At the beginning of July, the team announced pressure on its sponsors to revise its name.
Read for 3 min
This story originally appeared on Business Insider
The Washington Redskins will no longer exist.
He Team of NFL confirmed on Monday that it will remove the offensive nickname from its name (redskin in English it is used to mock the first peoples in the United States) and the logo after years of protests by Indians, fans and players.
– Washington Redskins (@Redskins) July 13, 2020
Team owner Dan Snyder and head coach Ron Rivera “work closely together to develop a new name and design approach that strengthens the position of a proud and traditional franchise that will inspire its sponsors, fans and the community in the coming years. 100 years”, the team said, confirming reports that it would make the change.
The renewed pressure to change the name began in early July FedEx, a key sponsor, whose CEO is co-owner of the team, made a brief public statement for the organization.

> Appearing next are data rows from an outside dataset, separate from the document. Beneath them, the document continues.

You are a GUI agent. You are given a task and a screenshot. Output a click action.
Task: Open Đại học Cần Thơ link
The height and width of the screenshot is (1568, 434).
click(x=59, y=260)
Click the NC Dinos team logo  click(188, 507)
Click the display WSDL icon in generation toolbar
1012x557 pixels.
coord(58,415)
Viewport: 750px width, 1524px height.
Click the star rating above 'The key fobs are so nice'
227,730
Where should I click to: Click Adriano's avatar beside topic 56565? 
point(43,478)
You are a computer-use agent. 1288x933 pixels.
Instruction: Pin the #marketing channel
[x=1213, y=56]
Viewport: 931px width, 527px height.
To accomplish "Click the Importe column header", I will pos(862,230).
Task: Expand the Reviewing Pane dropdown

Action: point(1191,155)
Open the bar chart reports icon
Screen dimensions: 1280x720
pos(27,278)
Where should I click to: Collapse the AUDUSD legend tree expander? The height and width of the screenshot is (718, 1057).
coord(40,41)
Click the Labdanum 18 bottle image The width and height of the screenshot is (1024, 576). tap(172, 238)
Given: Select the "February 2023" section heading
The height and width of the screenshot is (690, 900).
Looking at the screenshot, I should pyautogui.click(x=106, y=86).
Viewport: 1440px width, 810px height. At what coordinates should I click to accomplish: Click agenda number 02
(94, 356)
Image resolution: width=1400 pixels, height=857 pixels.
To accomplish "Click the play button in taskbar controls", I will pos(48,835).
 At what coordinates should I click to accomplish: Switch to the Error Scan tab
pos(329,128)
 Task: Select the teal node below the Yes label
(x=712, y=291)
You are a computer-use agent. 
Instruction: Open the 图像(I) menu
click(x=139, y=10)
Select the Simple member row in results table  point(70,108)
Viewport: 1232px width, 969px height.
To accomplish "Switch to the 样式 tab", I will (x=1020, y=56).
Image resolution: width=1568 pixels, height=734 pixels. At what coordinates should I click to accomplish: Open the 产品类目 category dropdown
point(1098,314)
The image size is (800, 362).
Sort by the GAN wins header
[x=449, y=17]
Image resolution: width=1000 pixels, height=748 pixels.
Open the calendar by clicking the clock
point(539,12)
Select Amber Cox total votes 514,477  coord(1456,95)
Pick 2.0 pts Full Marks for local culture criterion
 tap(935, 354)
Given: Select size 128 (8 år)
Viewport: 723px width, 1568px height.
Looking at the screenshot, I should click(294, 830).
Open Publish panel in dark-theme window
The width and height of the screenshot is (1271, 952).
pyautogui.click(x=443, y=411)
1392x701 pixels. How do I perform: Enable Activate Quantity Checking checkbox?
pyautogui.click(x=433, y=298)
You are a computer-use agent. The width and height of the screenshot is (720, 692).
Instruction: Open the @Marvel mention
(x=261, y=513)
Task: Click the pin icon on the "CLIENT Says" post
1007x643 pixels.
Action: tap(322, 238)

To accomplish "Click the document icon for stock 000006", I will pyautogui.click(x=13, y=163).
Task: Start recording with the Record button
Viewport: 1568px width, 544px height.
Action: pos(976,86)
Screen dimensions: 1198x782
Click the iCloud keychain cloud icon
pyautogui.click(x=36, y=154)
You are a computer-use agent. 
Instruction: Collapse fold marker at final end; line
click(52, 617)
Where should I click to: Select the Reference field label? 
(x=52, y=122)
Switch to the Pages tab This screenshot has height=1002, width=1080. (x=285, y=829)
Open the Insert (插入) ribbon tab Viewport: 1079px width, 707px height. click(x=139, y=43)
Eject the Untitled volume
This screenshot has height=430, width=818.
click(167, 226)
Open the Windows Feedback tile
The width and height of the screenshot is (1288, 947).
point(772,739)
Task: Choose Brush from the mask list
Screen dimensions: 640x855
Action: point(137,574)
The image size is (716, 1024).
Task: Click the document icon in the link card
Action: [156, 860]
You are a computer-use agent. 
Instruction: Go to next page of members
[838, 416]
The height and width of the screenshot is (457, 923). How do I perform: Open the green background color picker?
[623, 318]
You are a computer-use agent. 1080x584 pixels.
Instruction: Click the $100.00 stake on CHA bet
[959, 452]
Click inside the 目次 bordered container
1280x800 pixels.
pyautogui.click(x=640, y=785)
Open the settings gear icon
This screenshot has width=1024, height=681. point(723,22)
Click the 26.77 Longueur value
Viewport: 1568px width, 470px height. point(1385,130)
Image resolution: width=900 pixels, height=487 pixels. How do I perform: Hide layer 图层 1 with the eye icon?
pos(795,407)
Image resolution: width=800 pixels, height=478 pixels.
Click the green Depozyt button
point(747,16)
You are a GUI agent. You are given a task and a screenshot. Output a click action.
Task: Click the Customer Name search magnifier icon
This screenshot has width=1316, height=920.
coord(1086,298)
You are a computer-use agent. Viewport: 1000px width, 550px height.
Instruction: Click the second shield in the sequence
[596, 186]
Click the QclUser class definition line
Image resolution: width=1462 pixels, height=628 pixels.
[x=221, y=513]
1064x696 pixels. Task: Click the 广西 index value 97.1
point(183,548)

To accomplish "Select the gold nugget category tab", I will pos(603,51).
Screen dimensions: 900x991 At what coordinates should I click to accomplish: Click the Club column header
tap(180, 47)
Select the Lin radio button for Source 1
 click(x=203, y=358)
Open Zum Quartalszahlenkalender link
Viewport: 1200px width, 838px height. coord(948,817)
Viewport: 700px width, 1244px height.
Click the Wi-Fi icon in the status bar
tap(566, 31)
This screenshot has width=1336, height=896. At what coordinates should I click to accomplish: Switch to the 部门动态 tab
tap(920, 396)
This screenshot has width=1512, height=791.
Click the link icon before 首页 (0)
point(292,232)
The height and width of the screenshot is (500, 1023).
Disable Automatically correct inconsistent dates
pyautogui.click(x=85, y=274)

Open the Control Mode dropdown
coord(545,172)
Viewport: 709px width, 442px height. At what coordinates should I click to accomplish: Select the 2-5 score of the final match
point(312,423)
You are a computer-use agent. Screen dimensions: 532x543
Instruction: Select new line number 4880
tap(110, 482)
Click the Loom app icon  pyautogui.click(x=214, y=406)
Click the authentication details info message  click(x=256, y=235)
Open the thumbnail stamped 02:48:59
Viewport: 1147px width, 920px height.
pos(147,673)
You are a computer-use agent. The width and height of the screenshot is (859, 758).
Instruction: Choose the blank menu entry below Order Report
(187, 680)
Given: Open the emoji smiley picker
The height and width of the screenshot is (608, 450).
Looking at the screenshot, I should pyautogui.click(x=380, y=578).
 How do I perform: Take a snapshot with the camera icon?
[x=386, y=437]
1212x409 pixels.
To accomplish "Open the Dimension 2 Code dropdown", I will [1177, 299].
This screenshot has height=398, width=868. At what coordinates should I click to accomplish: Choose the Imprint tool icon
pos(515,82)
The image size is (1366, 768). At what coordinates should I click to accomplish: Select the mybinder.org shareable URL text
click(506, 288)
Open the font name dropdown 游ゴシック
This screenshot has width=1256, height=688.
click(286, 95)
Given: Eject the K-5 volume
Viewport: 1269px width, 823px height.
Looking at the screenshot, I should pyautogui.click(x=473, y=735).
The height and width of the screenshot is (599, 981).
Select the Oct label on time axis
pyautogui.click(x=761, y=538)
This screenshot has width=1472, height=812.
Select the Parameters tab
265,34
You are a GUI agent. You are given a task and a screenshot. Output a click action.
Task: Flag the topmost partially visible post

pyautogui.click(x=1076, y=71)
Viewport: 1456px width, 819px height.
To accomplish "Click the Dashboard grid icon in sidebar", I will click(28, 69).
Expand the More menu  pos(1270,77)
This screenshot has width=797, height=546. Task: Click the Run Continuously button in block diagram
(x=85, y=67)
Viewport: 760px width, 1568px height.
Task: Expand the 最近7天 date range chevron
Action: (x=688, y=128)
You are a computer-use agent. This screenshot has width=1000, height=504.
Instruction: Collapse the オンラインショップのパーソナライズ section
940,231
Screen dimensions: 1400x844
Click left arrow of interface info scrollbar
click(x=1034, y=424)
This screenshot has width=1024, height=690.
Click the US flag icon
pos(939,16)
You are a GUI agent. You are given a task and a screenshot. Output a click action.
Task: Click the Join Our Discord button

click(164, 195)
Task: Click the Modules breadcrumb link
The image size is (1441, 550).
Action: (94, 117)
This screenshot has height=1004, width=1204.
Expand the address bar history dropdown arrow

Behind closed doors, the reported Washington Postthe pressure was even higher.
Other major corporate sponsors, including PepsiCo and Bank of Americahave also publicly supported the name change following months of protests in dozens of major US cities in response to the murder George Floyd by the police in Minneapolis.
The logo and the name of the team were created in 1933 / Image: Depositphotos.com
President Donald Trump also entered the conversation about the name change and again played with racist tensions in a country that is already on the brink of a global pandemic that could not alleviate it.
“You named teams after STRENGTH, not after weakness”, tweeted on July 6“But now the Washington Redskins and the Cleveland Indians, two legendary sports franchises, will change their names to be politically correct.”
according to ForbesWashington’s value as a sports franchise has dropped dramatically in recent years, and not just because of its name.
“The team’s brand value has dropped,” the magazine said in 2019, “because the Redskins were a disaster on the soccer field for much of Snyder’s tenure.”